DATA TO PROCESS Block Start
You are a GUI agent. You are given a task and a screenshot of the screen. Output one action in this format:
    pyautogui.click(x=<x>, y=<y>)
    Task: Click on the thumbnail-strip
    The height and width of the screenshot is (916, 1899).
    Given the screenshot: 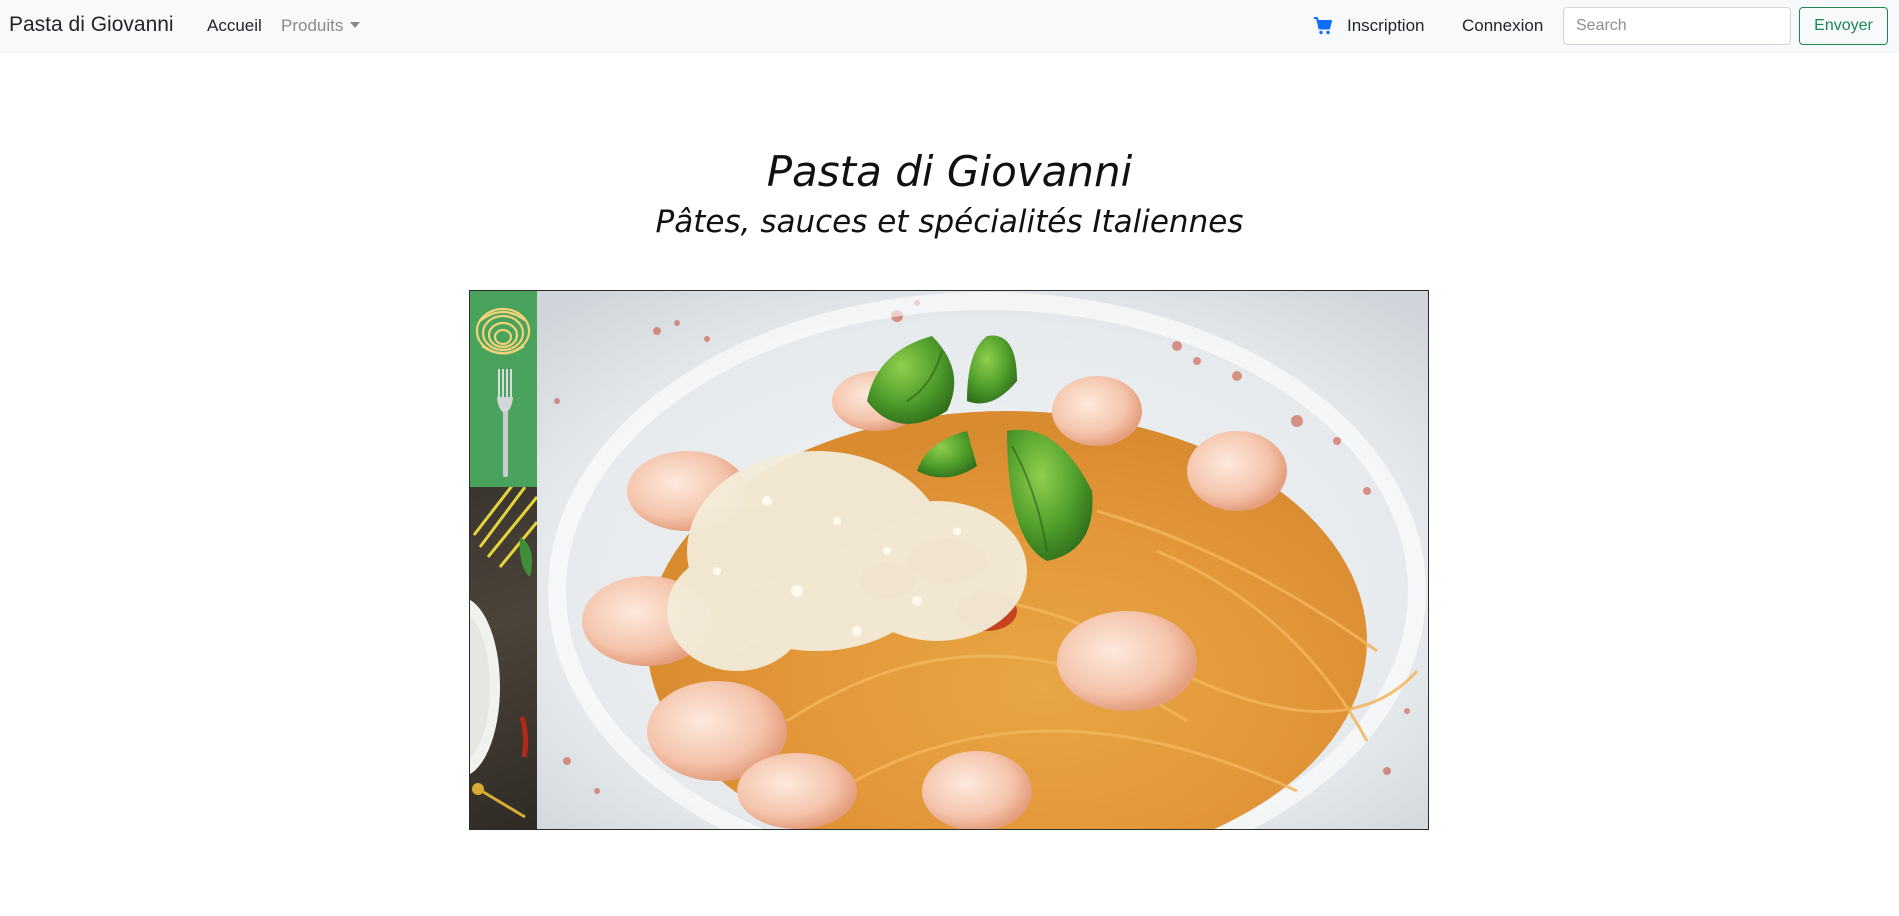 What is the action you would take?
    pyautogui.click(x=504, y=560)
DATA TO PROCESS Block End
EXERCISE PROMPT: Copy out the entries word for word from their first line through the line containing "The height and", including that line.

RESPONSE AREA:
You are a GUI agent. You are given a task and a screenshot of the screen. Output one action in this format:
    pyautogui.click(x=<x>, y=<y>)
    Task: Click on the thumbnail-strip
    The height and width of the screenshot is (916, 1899).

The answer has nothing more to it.